The Guest/Candidate Travel Form must be used for any/all guests or candidates coming to the University. These forms acknowledge the individual, their expenses, departmental and/or research finance approvals, must be obtained in order to complete the process. This form must also be completed for any individual traveling under the title of “Emeritus” representing UConn Health. For guest traveling under “Emeritus” use the line “Other” for any registration fees or contact Travel Office to arrange for on-line registration to be prepaid with UConn Health credit card.

The form must be completed in its entirety, including Social Security number (SSN). The SSN is used to debar these individuals as discussed below. View our example of how a completed Guest/Candidate Travel Form, should be filled out.

It is the responsibility of the host department to submit an original completed/and fully approved Guest/Candidate Travel Form to the Travel Office. If an honorarium is requested, procurement paperwork must accompany the Guest/Candidate Travel form. The Financial Administrative Supervisor will approve, upon the debarment search.

Non Resident Alien

A Non Resident Alien is a classification assigned to a Non U.S. citizen or foreign national. A completed Non Resident Alien form must accompany the Guest/Candidate Travel form in order to fulfill debarment requirements.

Guest/Candidate Airfare

Coach fare is required. If airfare is purchased through a UConn Health contracted agency and is to be paid for with UConn Health funds, check the appropriate box on the Guest Travel Authorization Form. This form must be submitted to the Financial Administrative Supervisor in the Travel Office (MC 5112) three (3) weeks before the scheduled visit, or within three (3) business days of booking the airline reservation, whichever is earlier.

Airline reservations for UConn Health guests can be made through our contracted vendor Sanditz.

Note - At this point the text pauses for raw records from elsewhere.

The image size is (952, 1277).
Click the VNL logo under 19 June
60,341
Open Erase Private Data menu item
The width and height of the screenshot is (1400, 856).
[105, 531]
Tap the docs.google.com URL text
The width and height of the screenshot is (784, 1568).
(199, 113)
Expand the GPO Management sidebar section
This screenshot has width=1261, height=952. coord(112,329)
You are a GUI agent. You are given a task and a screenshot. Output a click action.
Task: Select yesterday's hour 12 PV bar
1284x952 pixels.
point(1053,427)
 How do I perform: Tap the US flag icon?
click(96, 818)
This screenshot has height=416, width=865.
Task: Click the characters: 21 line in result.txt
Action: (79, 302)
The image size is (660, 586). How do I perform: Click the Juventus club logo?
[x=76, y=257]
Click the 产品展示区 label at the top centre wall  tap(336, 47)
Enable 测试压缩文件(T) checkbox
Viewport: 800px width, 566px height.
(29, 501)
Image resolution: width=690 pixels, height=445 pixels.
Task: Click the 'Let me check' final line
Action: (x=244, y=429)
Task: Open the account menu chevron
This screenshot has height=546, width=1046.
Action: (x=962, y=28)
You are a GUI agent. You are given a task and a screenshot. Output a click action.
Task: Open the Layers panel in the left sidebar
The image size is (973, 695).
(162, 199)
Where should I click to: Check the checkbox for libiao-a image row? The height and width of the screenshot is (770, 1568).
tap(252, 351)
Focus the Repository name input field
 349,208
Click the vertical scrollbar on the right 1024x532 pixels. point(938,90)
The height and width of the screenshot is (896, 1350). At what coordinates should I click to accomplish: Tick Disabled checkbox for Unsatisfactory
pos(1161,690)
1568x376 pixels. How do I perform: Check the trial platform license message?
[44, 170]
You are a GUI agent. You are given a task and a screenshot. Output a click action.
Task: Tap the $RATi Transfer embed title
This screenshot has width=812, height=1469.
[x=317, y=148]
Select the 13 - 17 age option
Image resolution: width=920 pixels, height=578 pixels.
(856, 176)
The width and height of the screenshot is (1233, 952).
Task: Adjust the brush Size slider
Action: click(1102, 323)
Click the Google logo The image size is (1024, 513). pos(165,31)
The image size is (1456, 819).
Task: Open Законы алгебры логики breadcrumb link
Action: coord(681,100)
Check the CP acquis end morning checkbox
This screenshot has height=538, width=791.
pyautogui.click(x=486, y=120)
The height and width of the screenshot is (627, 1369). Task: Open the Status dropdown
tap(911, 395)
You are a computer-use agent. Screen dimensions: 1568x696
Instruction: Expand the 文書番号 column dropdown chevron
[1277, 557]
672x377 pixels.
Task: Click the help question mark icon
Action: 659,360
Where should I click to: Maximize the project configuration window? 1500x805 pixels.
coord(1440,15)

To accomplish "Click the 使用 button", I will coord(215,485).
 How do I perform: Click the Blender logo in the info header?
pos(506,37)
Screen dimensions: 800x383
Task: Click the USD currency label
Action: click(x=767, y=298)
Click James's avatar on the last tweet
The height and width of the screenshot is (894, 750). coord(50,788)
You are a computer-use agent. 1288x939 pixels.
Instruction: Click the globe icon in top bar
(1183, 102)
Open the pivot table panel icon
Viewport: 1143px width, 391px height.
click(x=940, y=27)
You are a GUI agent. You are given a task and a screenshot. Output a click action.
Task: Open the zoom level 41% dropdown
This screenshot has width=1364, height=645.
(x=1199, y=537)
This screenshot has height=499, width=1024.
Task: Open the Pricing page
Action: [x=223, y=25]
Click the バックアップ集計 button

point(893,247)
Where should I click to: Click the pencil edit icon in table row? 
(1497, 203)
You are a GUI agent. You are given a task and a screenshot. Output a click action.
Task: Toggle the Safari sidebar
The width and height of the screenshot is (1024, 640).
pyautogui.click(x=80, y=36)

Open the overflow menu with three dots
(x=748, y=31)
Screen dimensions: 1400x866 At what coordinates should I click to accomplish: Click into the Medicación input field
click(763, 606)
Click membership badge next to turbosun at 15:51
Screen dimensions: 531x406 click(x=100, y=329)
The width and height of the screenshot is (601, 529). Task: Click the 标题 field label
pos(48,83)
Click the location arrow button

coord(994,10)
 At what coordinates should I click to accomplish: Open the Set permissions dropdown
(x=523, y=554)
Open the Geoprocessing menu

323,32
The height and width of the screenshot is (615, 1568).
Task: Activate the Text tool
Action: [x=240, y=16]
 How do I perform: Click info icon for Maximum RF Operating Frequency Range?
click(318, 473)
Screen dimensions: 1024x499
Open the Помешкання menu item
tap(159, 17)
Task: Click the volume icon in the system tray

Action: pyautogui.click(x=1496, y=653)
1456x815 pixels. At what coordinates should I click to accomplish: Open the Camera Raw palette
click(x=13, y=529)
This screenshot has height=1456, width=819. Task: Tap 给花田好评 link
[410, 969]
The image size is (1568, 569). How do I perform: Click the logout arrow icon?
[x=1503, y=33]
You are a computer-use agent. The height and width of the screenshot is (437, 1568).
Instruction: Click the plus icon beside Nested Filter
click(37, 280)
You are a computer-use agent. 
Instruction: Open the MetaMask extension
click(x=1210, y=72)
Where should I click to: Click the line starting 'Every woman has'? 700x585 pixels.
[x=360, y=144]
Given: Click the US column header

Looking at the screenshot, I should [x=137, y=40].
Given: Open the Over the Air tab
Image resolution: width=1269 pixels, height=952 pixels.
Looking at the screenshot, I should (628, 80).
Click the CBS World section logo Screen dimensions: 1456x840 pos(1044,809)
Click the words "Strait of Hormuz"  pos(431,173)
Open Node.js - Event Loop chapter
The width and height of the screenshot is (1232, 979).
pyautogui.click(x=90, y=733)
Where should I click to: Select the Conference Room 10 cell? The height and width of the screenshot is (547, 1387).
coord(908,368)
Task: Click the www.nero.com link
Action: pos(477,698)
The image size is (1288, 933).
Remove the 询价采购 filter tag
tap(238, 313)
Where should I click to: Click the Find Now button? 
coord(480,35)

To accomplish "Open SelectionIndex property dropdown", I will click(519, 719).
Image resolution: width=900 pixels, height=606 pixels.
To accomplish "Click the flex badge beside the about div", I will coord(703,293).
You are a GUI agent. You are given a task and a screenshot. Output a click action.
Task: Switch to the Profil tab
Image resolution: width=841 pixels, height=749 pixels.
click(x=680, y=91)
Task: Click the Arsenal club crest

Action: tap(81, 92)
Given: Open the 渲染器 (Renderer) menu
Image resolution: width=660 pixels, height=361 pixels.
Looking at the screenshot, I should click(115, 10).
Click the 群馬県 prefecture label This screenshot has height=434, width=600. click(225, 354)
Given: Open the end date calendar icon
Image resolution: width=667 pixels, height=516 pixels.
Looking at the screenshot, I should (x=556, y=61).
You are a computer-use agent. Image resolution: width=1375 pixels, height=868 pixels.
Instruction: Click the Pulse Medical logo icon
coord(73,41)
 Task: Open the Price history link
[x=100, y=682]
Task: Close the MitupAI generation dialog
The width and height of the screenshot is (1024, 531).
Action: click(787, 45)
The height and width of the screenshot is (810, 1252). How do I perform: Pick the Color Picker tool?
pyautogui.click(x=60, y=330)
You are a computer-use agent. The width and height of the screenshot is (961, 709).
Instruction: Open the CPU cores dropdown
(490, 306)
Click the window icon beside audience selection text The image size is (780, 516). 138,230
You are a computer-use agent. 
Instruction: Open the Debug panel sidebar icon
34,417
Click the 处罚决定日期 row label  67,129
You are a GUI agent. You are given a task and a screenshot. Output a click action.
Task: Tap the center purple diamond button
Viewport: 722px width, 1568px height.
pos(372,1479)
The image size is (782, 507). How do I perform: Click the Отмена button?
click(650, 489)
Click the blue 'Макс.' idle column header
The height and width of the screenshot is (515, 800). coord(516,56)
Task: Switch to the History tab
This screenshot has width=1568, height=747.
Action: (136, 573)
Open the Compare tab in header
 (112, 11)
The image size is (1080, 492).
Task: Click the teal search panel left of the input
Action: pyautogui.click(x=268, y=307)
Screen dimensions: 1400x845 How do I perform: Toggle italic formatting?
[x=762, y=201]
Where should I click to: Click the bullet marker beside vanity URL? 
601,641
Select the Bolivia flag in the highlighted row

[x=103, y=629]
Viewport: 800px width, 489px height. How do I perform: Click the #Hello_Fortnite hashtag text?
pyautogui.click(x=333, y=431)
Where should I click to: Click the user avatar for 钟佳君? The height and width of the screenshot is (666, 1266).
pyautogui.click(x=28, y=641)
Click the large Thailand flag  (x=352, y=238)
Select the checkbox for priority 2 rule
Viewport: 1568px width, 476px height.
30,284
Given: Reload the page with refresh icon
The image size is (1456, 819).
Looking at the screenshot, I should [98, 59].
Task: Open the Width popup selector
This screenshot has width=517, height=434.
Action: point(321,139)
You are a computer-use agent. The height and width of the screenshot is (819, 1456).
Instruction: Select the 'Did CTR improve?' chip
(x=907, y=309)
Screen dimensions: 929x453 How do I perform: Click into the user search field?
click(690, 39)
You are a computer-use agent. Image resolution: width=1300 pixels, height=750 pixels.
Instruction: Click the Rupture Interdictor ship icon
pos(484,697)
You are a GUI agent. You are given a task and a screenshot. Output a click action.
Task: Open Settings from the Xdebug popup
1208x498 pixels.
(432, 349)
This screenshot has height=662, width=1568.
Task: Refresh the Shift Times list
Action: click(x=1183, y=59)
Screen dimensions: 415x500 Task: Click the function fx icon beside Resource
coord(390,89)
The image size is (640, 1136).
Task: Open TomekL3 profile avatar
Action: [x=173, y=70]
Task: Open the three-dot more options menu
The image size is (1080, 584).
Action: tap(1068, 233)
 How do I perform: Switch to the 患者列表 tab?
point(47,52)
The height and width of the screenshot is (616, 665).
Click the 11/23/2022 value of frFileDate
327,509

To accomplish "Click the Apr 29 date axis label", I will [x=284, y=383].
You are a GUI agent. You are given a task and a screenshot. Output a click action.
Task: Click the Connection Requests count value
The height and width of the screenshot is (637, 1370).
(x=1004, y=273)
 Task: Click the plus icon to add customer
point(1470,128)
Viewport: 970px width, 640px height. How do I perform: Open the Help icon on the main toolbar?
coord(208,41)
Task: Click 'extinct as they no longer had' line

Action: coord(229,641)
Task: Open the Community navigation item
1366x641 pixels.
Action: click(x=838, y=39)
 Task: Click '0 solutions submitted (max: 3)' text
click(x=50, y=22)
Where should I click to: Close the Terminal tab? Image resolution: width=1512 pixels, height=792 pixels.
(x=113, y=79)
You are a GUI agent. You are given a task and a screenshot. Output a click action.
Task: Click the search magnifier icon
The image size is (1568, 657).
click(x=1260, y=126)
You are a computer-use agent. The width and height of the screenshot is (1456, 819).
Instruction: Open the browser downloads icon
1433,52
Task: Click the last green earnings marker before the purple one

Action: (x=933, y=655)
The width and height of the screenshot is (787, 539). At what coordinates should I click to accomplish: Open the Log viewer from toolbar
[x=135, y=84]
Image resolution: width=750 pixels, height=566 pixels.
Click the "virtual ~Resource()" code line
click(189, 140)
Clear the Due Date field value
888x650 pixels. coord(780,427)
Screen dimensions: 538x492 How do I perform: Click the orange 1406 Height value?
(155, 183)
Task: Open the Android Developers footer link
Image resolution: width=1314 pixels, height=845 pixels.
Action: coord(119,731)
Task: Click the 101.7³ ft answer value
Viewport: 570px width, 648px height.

If the guest purchases his/her own airline ticket: Clearly mark on the Guest/Candidate Travel Form that the ticket was purchased by the guest/candidate, to ensure proper reimbursement.

Instructions on How to Complete the Guest Travel Authorization Form

Download our example of how a completed Guest/Candidate Travel Form, should be filled out.

Department or Search Committee

Name of the department sponsoring the guest and the department telephone number.

Guest Host

Name of the guest host or the individual who submits this request and his/her office location.

Guest Name, Social Security Number, and Citizenship

Name, SSN of the guest, check appropriate box for citizenship. Non-Resident Alien – an Alien Information Collection Form must be completed.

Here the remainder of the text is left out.